KURZE AUFGABE 1: Schreib aus der Auflistung die Zeilen von der Zeile mit „Viewport: 902px width, 507px“ bis zum Ende der Auflistung ab, beide Enden eingeschlossen. Lass die Bilder in deiner Antwort weg.

TEXTAUSZUG:
Chaos in Karlsruhe: Urteil zur Wahlrechtsreform ist demokratische Farce Drei fatale Aspekte des Richterspruchs, die unter den Teppich gekehrt werden

Eigentlich wollte ich nichts mehr zum Karlsruher Urteil zur Wahlrechtsreform schreiben. Weil ich dachte, alles ist gesagt. Aber einige Aspekte fehlen mir in der Berichterstattung. Und kommen selbst bei den „alternativen“ Medien in meinen Augen zu kurz. Denn dass die Entscheidung der Verfassungsrichter eine Ohrfeige für die Ampel in Berlin ist und erneut zeigt, dass diese nicht mal in der Lage ist, ordentliche Gesetzgebungsarbeit zu leisten, trifft zwar zu. Ist aber noch nicht mal die Hälfte des Elends.

Ich finde, es gibt drei Aspekte, die besonders herausstechen. Und die man dringend genauer und kritisch unter die Lupe nehmen muss – denn offenbar liegt den großen Medien daran, dass sie nur beiläufig darüber erfahren, aber nicht allzu sehr ins Nachdenken kommen darüber.

KURZE AUFGABE 2: Gib den Abschnitt des Textes zum Wahlrechtsurteil von „Eigentlich wollte ich“ bis „Hälfte des Elends.“ erneut wieder und tausche dabei „Ampel“ gegen „Bundesregierung“ aus.

BEREITGESTELLTE EINTRÄGE:
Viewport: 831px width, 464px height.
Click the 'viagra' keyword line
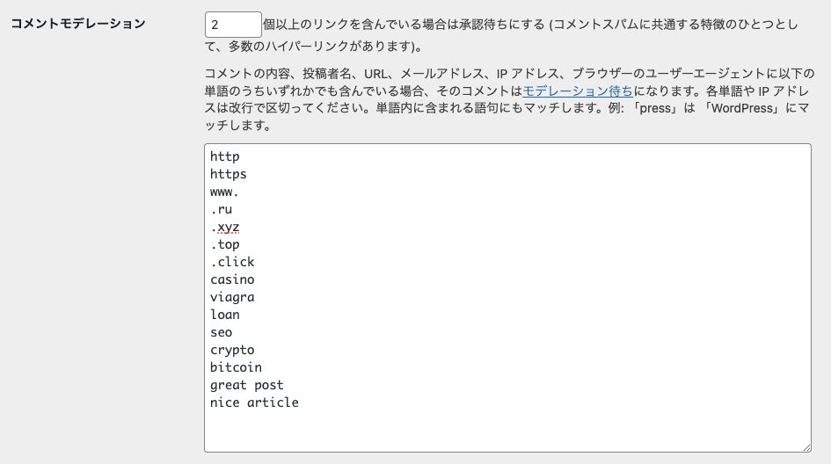click(232, 297)
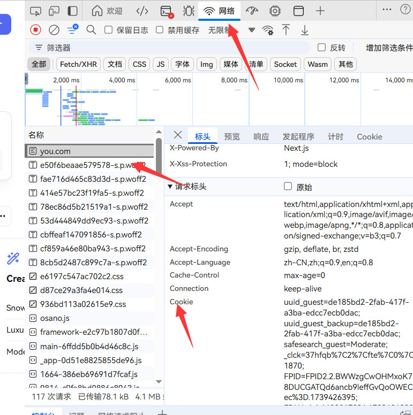Clear the network log

54,30
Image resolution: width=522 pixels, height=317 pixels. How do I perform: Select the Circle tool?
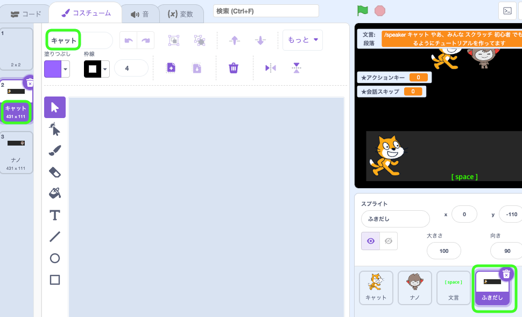[x=54, y=258]
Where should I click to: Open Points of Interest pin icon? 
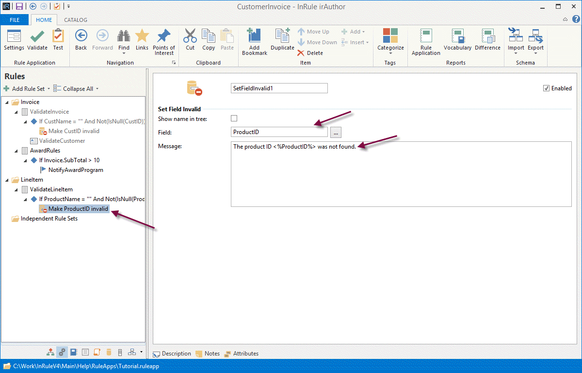164,36
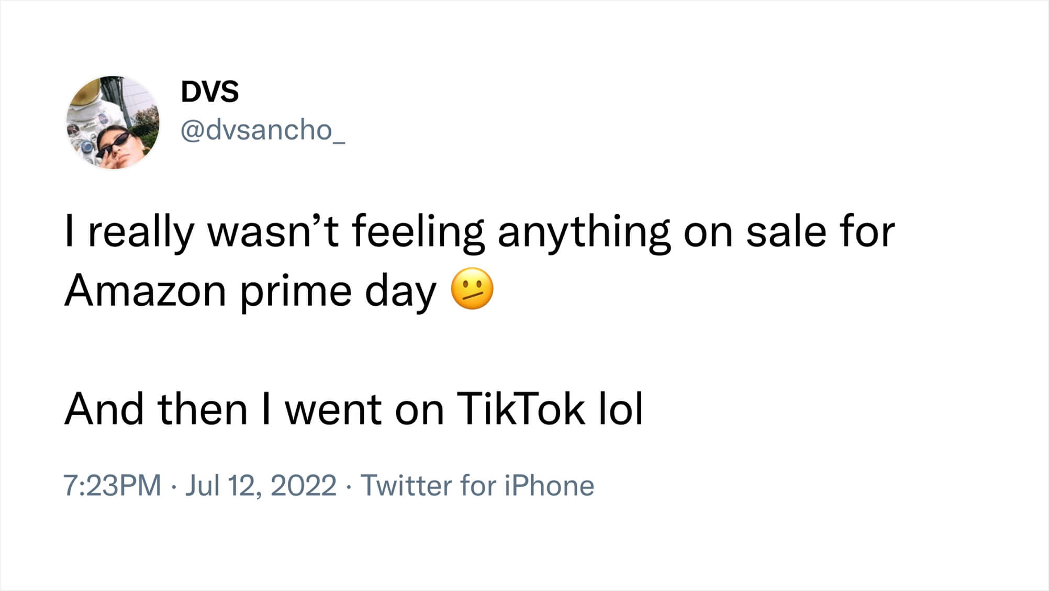This screenshot has height=591, width=1049.
Task: Click the neutral face emoji
Action: pos(472,289)
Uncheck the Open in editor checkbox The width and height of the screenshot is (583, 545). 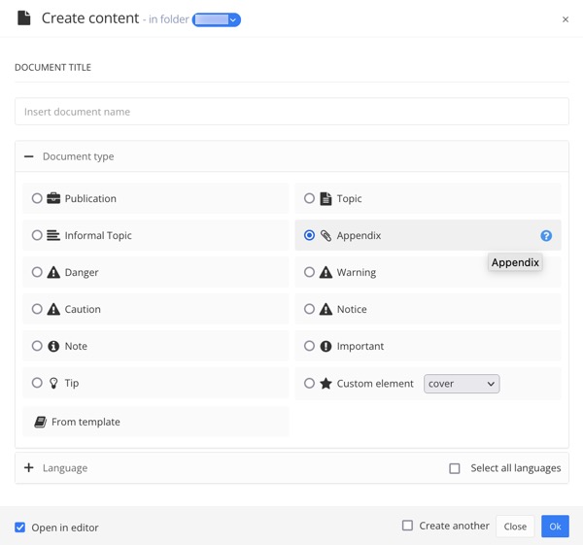click(x=19, y=528)
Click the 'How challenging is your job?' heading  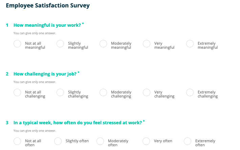[45, 74]
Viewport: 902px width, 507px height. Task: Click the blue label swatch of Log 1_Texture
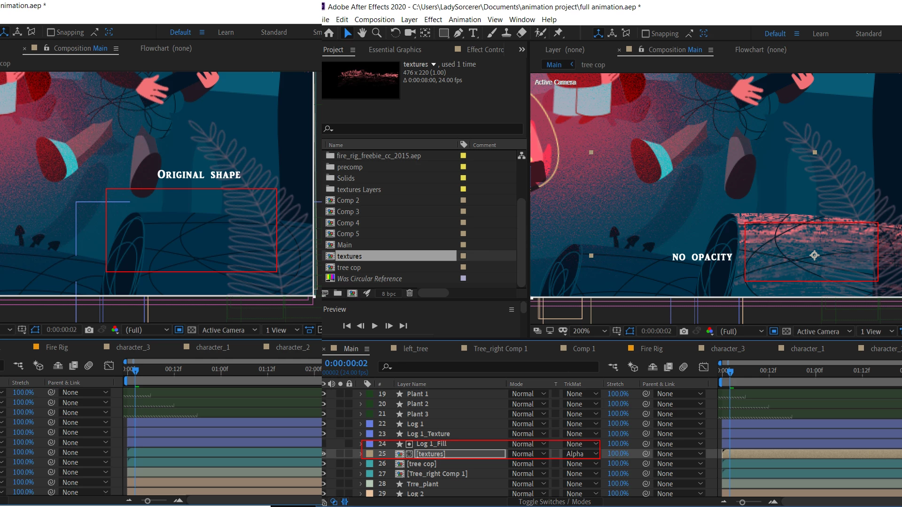coord(370,434)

ANTWORT ZUR AUFGABE 1:
Viewport: 902px width, 507px height. Task: Click the blue label swatch of Log 1_Texture
coord(370,434)

ANTWORT ZUR AUFGABE 2:
Eigentlich wollte ich nichts mehr zum Karlsruher Urteil zur Wahlrechtsreform schreiben. Weil ich dachte, alles ist gesagt. Aber einige Aspekte fehlen mir in der Berichterstattung. Und kommen selbst bei den „alternativen“ Medien in meinen Augen zu kurz. Denn dass die Entscheidung der Verfassungsrichter eine Ohrfeige für die Bundesregierung in Berlin ist und erneut zeigt, dass diese nicht mal in der Lage ist, ordentliche Gesetzgebungsarbeit zu leisten, trifft zwar zu. Ist aber noch nicht mal die Hälfte des Elends.